» Your goal
Every line of the material must be copied exactly.

» Extracted data
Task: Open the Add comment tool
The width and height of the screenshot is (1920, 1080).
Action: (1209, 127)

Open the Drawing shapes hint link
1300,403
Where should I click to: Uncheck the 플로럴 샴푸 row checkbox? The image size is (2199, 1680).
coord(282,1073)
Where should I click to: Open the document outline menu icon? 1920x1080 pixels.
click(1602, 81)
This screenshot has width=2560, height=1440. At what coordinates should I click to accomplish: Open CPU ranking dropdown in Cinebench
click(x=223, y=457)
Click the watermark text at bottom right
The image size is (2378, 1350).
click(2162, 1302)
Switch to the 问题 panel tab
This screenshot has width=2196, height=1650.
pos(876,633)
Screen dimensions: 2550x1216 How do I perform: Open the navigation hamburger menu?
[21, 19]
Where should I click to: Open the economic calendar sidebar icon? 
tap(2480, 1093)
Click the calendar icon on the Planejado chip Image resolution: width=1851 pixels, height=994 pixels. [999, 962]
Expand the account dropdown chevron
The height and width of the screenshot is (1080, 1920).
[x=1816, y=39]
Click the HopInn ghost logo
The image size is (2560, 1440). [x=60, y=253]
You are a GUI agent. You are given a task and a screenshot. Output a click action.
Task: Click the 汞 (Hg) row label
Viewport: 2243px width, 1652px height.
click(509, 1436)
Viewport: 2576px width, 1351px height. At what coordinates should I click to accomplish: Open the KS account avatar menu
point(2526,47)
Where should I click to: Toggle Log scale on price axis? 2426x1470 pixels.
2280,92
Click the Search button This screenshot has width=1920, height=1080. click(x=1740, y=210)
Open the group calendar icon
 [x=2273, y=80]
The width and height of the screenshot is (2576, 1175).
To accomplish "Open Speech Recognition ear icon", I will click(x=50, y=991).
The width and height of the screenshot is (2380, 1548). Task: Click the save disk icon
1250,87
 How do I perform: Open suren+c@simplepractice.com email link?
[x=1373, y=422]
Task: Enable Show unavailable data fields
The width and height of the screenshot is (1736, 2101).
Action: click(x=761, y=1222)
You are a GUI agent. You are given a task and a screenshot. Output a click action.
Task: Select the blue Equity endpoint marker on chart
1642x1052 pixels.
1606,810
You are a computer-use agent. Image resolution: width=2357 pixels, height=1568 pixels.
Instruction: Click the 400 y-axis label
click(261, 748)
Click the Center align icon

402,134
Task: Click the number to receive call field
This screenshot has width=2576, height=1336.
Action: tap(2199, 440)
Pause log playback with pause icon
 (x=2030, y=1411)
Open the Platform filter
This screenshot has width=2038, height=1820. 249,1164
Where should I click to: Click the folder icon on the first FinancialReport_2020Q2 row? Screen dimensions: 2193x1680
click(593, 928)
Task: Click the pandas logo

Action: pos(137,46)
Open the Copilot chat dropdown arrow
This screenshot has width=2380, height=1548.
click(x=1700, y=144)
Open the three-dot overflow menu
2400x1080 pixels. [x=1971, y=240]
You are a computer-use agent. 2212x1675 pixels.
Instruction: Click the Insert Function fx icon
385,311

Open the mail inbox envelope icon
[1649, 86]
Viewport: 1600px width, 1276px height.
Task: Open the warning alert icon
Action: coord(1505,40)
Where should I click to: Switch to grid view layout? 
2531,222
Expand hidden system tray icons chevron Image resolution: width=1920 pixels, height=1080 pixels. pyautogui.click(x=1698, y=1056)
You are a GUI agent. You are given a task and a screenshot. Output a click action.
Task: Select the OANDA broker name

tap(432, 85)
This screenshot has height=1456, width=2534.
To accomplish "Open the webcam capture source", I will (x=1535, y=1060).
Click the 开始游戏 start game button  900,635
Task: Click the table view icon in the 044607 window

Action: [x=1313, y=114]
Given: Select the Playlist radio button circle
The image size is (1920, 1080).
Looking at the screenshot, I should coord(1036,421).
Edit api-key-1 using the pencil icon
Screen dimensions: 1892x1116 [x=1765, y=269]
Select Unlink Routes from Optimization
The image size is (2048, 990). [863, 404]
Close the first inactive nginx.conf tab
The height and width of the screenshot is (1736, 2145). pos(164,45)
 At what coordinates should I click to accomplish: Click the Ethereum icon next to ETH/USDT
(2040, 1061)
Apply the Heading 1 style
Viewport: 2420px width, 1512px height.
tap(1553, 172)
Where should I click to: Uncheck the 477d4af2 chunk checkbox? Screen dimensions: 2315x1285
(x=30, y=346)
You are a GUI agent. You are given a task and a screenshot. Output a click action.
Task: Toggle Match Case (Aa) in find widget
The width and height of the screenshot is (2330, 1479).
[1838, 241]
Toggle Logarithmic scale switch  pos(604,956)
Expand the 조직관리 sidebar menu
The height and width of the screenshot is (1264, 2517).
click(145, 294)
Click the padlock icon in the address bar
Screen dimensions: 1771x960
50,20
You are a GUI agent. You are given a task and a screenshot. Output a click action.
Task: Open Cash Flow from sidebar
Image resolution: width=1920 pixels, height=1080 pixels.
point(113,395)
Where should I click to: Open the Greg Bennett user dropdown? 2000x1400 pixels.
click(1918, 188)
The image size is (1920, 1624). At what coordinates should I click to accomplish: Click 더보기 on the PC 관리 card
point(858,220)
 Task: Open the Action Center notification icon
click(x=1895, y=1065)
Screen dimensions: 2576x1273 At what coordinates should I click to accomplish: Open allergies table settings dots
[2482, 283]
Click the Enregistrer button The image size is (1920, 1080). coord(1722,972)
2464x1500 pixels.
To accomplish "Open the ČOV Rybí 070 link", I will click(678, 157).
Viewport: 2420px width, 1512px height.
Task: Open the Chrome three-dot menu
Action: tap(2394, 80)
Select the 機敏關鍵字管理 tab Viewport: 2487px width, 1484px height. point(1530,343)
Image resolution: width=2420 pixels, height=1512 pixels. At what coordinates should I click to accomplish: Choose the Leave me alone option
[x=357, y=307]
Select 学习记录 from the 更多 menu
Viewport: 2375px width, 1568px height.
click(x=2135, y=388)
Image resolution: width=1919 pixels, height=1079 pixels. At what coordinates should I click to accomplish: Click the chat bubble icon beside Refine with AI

» Written response
Task: Open the Add comment tool
The width and height of the screenshot is (1920, 1080).
Action: (1209, 127)

Open the Drawing shapes hint link
1300,403
Where should I click to: Uncheck the 플로럴 샴푸 row checkbox? The image size is (2199, 1680).
coord(282,1073)
Where should I click to: Open the document outline menu icon? 1920x1080 pixels.
click(1602, 81)
This screenshot has width=2560, height=1440. At what coordinates should I click to accomplish: Open CPU ranking dropdown in Cinebench
click(x=223, y=457)
Click the watermark text at bottom right
The image size is (2378, 1350).
click(2162, 1302)
Switch to the 问题 panel tab
This screenshot has width=2196, height=1650.
pos(876,633)
Screen dimensions: 2550x1216 How do I perform: Open the navigation hamburger menu?
[21, 19]
Where should I click to: Open the economic calendar sidebar icon? 
tap(2480, 1093)
Click the calendar icon on the Planejado chip Image resolution: width=1851 pixels, height=994 pixels. [999, 962]
Expand the account dropdown chevron
The height and width of the screenshot is (1080, 1920).
[x=1816, y=39]
Click the HopInn ghost logo
The image size is (2560, 1440). [x=60, y=253]
You are a GUI agent. You are given a task and a screenshot. Output a click action.
Task: Click the 汞 (Hg) row label
Viewport: 2243px width, 1652px height.
click(509, 1436)
Viewport: 2576px width, 1351px height. At what coordinates should I click to accomplish: Open the KS account avatar menu
point(2526,47)
Where should I click to: Toggle Log scale on price axis? 2426x1470 pixels.
2280,92
Click the Search button This screenshot has width=1920, height=1080. click(x=1740, y=210)
Open the group calendar icon
 [x=2273, y=80]
The width and height of the screenshot is (2576, 1175).
To accomplish "Open Speech Recognition ear icon", I will click(x=50, y=991).
The width and height of the screenshot is (2380, 1548). Task: Click the save disk icon
1250,87
 How do I perform: Open suren+c@simplepractice.com email link?
[x=1373, y=422]
Task: Enable Show unavailable data fields
The width and height of the screenshot is (1736, 2101).
Action: click(x=761, y=1222)
You are a GUI agent. You are given a task and a screenshot. Output a click action.
Task: Select the blue Equity endpoint marker on chart
1642x1052 pixels.
1606,810
You are a computer-use agent. Image resolution: width=2357 pixels, height=1568 pixels.
Instruction: Click the 400 y-axis label
click(261, 748)
Click the Center align icon

402,134
Task: Click the number to receive call field
This screenshot has width=2576, height=1336.
Action: tap(2199, 440)
Pause log playback with pause icon
 (x=2030, y=1411)
Open the Platform filter
This screenshot has width=2038, height=1820. 249,1164
Where should I click to: Click the folder icon on the first FinancialReport_2020Q2 row? Screen dimensions: 2193x1680
click(593, 928)
Task: Click the pandas logo

Action: pos(137,46)
Open the Copilot chat dropdown arrow
This screenshot has width=2380, height=1548.
click(x=1700, y=144)
Open the three-dot overflow menu
2400x1080 pixels. [x=1971, y=240]
You are a computer-use agent. 2212x1675 pixels.
Instruction: Click the Insert Function fx icon
385,311

Open the mail inbox envelope icon
[1649, 86]
Viewport: 1600px width, 1276px height.
Task: Open the warning alert icon
Action: coord(1505,40)
Where should I click to: Switch to grid view layout? 
2531,222
Expand hidden system tray icons chevron Image resolution: width=1920 pixels, height=1080 pixels. pyautogui.click(x=1698, y=1056)
You are a GUI agent. You are given a task and a screenshot. Output a click action.
Task: Select the OANDA broker name

tap(432, 85)
This screenshot has height=1456, width=2534.
To accomplish "Open the webcam capture source", I will (x=1535, y=1060).
Click the 开始游戏 start game button  900,635
Task: Click the table view icon in the 044607 window

Action: [x=1313, y=114]
Given: Select the Playlist radio button circle
The image size is (1920, 1080).
Looking at the screenshot, I should coord(1036,421).
Edit api-key-1 using the pencil icon
Screen dimensions: 1892x1116 [x=1765, y=269]
Select Unlink Routes from Optimization
The image size is (2048, 990). [863, 404]
Close the first inactive nginx.conf tab
The height and width of the screenshot is (1736, 2145). pos(164,45)
 At what coordinates should I click to accomplish: Click the Ethereum icon next to ETH/USDT
(2040, 1061)
Apply the Heading 1 style
Viewport: 2420px width, 1512px height.
tap(1553, 172)
Where should I click to: Uncheck the 477d4af2 chunk checkbox? Screen dimensions: 2315x1285
(x=30, y=346)
You are a GUI agent. You are given a task and a screenshot. Output a click action.
Task: Toggle Match Case (Aa) in find widget
The width and height of the screenshot is (2330, 1479).
[1838, 241]
Toggle Logarithmic scale switch  pos(604,956)
Expand the 조직관리 sidebar menu
The height and width of the screenshot is (1264, 2517).
click(145, 294)
Click the padlock icon in the address bar
Screen dimensions: 1771x960
50,20
You are a GUI agent. You are given a task and a screenshot. Output a click action.
Task: Open Cash Flow from sidebar
Image resolution: width=1920 pixels, height=1080 pixels.
point(113,395)
Where should I click to: Open the Greg Bennett user dropdown? 2000x1400 pixels.
click(1918, 188)
The image size is (1920, 1624). At what coordinates should I click to accomplish: Click 더보기 on the PC 관리 card
point(858,220)
 Task: Open the Action Center notification icon
click(x=1895, y=1065)
Screen dimensions: 2576x1273 At what coordinates should I click to accomplish: Open allergies table settings dots
[2482, 283]
Click the Enregistrer button The image size is (1920, 1080). coord(1722,972)
2464x1500 pixels.
To accomplish "Open the ČOV Rybí 070 link", I will click(678, 157).
Viewport: 2420px width, 1512px height.
Task: Open the Chrome three-dot menu
Action: tap(2394, 80)
Select the 機敏關鍵字管理 tab Viewport: 2487px width, 1484px height. point(1530,343)
Image resolution: width=2420 pixels, height=1512 pixels. At what coordinates should I click to accomplish: Choose the Leave me alone option
[x=357, y=307]
Select 学习记录 from the 更多 menu
Viewport: 2375px width, 1568px height.
click(x=2135, y=388)
Image resolution: width=1919 pixels, height=1079 pixels. At what coordinates should I click to accomplish: Click the chat bubble icon beside Refine with AI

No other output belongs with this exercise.